High angular resolution susceptibility and diffusion imaging in post mortem chimpanzee brain: Tensor characteristics and similarities

Dimitrios G. Gkotsoulias1, Riccardo Metere2, Yanzhu Su1, Cornelius Eichner1, Torsten Schlumm1, Roland Müller1, Alfred Anwander1, Toralf Mildner1, Carsten Jäger1, André Pampel1, Catherine Crockford3,4, Roman Wittig3,4, Liran Samuni 4,5, Kamilla Pleh 6, Chunlei Liu7, and Harald E. Möller1
1Max Planck Institute for Human Cognitive and Brain Sciences, Leipzig, Germany, 2Donders Institute for Brain, Cognition and Behaviour, Nijmegen, Netherlands, 3Max Planck Institute for Evolutionary Anthropology, Leipzig, Germany, 4Tai Chimpanzee Project, Centre Suisse de Recherches Scientifiques en Cote d'Ivoire, Abidjan, Cote D'ivoire, 5Department of Human Evolutionary Biology, Harvard University, Cambridge, MA, United States, 6Project Group Epidemiology of Highly Pathogenic Microorganisms, Robert Koch Institute, Berlin, Germany, 7EECS, UC Berkeley, Berkeley, CA, United States

We present a ‘high angular resolution’ approach to susceptibility tensor imaging (STI) consisting of susceptibility-weighted acquisitions at 60 independent orientations in post- mortem chimpanzee brain.
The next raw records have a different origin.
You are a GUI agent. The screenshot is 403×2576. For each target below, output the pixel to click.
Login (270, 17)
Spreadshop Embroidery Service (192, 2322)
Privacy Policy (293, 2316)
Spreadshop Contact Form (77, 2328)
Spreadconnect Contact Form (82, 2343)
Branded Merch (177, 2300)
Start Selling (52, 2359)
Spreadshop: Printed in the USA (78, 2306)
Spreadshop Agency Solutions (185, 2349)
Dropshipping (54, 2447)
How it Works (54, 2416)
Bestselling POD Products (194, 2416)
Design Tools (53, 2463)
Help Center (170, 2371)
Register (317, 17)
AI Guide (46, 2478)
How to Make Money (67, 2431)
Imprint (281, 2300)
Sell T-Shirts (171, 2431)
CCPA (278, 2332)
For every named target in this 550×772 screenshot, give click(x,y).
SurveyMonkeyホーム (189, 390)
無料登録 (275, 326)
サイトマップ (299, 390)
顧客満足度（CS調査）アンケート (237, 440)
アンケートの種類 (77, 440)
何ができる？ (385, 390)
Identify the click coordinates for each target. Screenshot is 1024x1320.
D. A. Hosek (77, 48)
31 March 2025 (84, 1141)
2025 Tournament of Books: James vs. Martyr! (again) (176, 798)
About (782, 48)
The derived susceptibility tensor and metrics are compared with the corresponding diffusion tensor-derived metrics and single-orientation quantitative susceptibility mapping (QSM) results. A preliminary approach to assess the voxel-wise relationship of the two tensors in white matter is presented: using machine learning strategies, an effort to estimate the susceptibility tensor from the diffusion tensor and minimum single-orientation QSM data in selected regions of interest was made.